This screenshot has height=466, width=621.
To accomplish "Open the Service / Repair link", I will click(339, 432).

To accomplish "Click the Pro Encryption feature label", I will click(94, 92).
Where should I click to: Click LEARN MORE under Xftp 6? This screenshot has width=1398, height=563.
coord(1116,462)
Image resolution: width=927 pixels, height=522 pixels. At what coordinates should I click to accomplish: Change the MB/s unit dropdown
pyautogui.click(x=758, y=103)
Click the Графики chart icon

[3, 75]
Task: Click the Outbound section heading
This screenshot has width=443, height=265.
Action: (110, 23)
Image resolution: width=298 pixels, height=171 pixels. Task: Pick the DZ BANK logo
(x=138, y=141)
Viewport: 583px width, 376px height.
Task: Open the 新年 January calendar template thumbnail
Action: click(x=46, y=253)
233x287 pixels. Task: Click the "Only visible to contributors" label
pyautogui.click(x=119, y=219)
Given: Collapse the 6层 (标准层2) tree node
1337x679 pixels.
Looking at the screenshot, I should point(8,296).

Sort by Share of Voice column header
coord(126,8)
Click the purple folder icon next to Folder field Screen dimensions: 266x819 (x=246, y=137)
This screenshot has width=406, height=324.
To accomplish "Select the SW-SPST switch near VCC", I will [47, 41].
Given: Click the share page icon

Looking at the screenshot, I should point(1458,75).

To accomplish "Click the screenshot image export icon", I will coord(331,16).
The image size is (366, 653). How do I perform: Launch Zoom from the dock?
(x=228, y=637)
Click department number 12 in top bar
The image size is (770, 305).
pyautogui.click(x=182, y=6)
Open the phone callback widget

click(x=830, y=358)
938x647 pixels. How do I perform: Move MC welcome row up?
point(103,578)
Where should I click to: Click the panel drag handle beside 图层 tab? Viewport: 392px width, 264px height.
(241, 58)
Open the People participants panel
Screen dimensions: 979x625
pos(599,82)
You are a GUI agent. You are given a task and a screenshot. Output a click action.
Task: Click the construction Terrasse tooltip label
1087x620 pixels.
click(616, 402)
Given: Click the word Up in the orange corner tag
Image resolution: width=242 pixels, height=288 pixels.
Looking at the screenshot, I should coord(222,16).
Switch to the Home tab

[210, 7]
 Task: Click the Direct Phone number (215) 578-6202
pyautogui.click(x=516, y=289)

[EXERCISE DIRECTIONS]: Go through the records above and return each line in which the word "will" occurs.

[THE ANSWER]:
To accomplish "Open the Service / Repair link", I will click(339, 432).
To accomplish "Click the Pro Encryption feature label", I will click(94, 92).
To accomplish "Select the SW-SPST switch near VCC", I will [47, 41].
To accomplish "Click the screenshot image export icon", I will coord(331,16).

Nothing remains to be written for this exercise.